Thursday, January 6, 2011

Mother of the Groom outfits and sailboats

Ben is getting married in August! He and his gal have been partners for a few years now; buying a house together and bringing a puppy into their little family in recent months. They are clearly nesting and with their age ripe for making babies, I am not surprised that they are planning a wedding. Actually, I am thrilled that they are planning a wedding. These two love to have fun and I love a good party and a good excuse to go to California!

I woke up with a headache at 3:30 am....Lou, my love, was awake too and rubbed my neck and my back to help my $15 migraine pill work. It took a while to kick in completely. Lou, mercifully had gone back to sleep in the meantime and I didn't wake even enough to know when he got out of bed and went to work. He is usually gone by 7:15 am. The phone rang waking me, it was Katie. She was surprised I was still asleep and offered to hang up and let me get my coffee before calling her back. Since it was almost 10 a.m. I wanted to just get up and make my coffee while I talked with her. It is always a nice way to get going in the morning; a chat with my NYC girl! We got to talking about "mother of the groom" dresses. Since she is the pro on weddings, being the NYC Wedding Photographer, she had some recent pictures to share of some nice mother of the bride/groom dresses. She scrolled through her collection of weddings while we talked and I became more conscious with my coffee. In just a few minutes I had a variety of classy dresses to consider. Cool, now I have some ideas!

Ben called the other night to go over the guest list for our side of the family. I suggested that he invite only those he considers friends and send wedding announcements to the remainder. When I got married to Lou 7 years ago some of the family felt obligated to RSVP attendance, but had no intention of attending...that is really, flippin' expensive, because you order a meal for them and it is a waste of money. Go figure!

So I go online yesterday, google women over 50 that sail and voila! A site pops up for this British gal who is single handed sailing as we speak...round the horn at that! I was totally taken in and intrigued and not jealous at all, really! I was in awe of this woman who at 67 years old would have the guts to do that. I started reading her recent blog posts and thought that if I want to do that alone or even with Lou I need to learn A LOT! I am totally in love with her boat too! She is doing this with sponsors for the Marie Curie Cancer Care in the UK.

What I thought is that I might get some sailing lessons to begin with and then just let the Universe take me from there. I know, I know that sounds weird, but I really have come to believe that what happens is what is supposed to happen. "The Universe is unfolding as it should." a quote from the Desiderata Poem that I have hanging on my wall. It is less frustrating for me to believe that because it takes the pressure from the "I should have" floggings that are so easy to inflict upon oneself.

There is a woman I had gone to high school with who had done a lot of sailing with her husband; not a complete circumnavigation, but close to it. I think I remember her telling me that they were gone for about 7 years! So cool. I emailed her to get a little information on their boat and if they had gone round The Horn (the southern tip of S. America). They had not. They started in San Diego area and then headed down the west coast of N. and S. America, over to the Marquesas, Australia, South Seas and then Indonesia, across the Atlantic and stopped on the East Coast of the U.S. They just got themselves a new Beneteau they keep in San Diego. They live in Tucson now.

Since this is our 40th anniversary year of graduating from High School Dorothy, my sailing friend, is going to try to get our other classmate Dee to host another St. Bernardine Class of 1971 reunion at her beach house on Balboa Island in California. We have done two other reunions there and it has been a lot of fun!

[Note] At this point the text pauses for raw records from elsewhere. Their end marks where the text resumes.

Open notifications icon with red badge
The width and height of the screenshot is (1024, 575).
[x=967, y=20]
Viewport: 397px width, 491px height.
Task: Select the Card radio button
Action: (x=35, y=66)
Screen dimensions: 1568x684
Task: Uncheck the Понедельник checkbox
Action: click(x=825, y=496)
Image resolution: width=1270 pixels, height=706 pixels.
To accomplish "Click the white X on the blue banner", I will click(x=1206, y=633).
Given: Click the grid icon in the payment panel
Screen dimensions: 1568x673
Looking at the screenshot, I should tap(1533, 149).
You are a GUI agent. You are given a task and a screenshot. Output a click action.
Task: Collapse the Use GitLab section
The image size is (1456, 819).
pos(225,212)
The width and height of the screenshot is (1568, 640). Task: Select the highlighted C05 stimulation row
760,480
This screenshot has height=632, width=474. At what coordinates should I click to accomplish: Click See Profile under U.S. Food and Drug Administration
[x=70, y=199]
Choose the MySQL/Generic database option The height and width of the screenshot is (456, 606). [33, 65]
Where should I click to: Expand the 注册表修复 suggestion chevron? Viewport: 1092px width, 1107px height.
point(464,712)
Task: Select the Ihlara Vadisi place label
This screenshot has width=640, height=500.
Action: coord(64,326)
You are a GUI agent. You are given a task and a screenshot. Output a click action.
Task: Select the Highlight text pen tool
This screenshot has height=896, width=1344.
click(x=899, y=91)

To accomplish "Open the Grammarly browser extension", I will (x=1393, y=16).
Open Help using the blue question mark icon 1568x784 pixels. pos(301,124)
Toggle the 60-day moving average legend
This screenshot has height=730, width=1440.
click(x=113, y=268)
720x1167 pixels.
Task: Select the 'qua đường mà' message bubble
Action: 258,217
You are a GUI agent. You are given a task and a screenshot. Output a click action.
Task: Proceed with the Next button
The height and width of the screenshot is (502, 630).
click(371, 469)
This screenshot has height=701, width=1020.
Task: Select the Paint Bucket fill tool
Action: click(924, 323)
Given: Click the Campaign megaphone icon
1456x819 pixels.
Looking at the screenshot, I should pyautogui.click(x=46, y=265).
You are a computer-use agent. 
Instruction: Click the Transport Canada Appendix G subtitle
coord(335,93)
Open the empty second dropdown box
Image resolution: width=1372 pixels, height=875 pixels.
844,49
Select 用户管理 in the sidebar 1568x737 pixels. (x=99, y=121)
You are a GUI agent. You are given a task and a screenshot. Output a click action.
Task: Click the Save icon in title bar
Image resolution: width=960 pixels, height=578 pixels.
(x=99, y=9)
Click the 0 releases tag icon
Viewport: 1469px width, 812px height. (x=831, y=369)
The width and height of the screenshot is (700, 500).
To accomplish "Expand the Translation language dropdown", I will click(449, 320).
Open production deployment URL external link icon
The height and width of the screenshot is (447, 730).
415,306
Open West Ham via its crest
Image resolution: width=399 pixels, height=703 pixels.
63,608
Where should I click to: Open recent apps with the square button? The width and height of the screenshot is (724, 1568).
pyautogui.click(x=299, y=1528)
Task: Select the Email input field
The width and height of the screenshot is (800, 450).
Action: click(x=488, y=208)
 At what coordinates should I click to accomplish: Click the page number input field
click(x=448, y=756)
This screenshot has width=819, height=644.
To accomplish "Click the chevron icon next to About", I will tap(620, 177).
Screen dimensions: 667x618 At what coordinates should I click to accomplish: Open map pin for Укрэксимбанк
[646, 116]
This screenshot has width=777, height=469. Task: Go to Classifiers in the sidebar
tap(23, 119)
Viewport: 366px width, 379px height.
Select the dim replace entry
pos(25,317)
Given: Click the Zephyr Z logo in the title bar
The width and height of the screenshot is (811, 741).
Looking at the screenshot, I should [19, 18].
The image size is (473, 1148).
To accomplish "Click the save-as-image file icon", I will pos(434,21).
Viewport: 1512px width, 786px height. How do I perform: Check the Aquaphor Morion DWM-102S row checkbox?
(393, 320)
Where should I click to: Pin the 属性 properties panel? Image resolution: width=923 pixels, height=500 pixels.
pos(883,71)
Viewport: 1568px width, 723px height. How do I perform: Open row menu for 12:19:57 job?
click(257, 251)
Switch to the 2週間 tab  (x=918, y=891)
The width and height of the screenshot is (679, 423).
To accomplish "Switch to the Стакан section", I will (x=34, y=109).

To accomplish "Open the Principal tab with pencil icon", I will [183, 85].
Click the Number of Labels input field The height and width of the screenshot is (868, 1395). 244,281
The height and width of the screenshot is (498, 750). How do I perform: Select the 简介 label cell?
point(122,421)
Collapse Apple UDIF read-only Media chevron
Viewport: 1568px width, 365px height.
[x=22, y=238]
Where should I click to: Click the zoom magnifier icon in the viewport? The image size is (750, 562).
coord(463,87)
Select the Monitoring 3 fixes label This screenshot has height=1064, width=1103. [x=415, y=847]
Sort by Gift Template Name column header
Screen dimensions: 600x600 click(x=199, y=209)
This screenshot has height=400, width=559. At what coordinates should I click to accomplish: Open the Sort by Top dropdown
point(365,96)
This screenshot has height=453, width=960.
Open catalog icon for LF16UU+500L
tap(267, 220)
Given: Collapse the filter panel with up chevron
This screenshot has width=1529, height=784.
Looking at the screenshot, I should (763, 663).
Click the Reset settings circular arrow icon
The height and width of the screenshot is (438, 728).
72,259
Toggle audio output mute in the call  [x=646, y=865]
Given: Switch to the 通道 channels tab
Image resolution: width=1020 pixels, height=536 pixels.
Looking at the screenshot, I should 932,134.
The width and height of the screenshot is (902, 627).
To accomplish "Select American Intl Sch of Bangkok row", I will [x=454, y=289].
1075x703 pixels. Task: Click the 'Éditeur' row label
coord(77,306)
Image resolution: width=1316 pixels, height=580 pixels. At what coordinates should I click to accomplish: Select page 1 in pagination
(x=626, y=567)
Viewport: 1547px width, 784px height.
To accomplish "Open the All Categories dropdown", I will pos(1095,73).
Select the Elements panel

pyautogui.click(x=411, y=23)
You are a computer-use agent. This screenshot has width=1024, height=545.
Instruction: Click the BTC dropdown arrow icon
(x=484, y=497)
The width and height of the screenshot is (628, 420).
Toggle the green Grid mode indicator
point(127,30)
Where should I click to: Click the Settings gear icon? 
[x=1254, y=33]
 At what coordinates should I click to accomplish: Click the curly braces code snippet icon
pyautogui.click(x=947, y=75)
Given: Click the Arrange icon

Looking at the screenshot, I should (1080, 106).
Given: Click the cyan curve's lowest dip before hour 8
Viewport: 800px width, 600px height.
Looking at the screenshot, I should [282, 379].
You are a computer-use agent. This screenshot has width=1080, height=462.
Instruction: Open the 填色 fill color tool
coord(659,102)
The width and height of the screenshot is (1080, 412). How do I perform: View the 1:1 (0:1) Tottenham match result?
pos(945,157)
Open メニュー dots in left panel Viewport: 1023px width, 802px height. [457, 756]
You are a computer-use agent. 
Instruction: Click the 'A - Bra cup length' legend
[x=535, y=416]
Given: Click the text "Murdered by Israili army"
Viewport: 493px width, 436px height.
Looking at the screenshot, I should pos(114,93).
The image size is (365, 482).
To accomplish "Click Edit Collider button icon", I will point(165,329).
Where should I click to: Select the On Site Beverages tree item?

It is hard sometimes to believe all things work together for the good, but I have reached a point in my life where I can look back and see the puzzle pieces fitting together in ways that I could have never designed. I spent a lot of time fretting that they wouldn't fit, but I didn't actually make them fit together. There is something much larger than myself that makes that happen and I am relieved that I have come to understand that in a very immature sort of way. That immaturity can grow so I don't even put too much energy into worrying about it all. I have things that the Universe wants me to do. If I am jealous of someone it is because I am not doing what I should be doing. That is all. There isn't a product from jealousy, it is only a directional signal that points to the very thing that needs attending to. It is comforting to know that is what that feeling is, otherwise it is all consuming with confusion and anger; a result of immobilization from fear! I refuse to be a victim of that.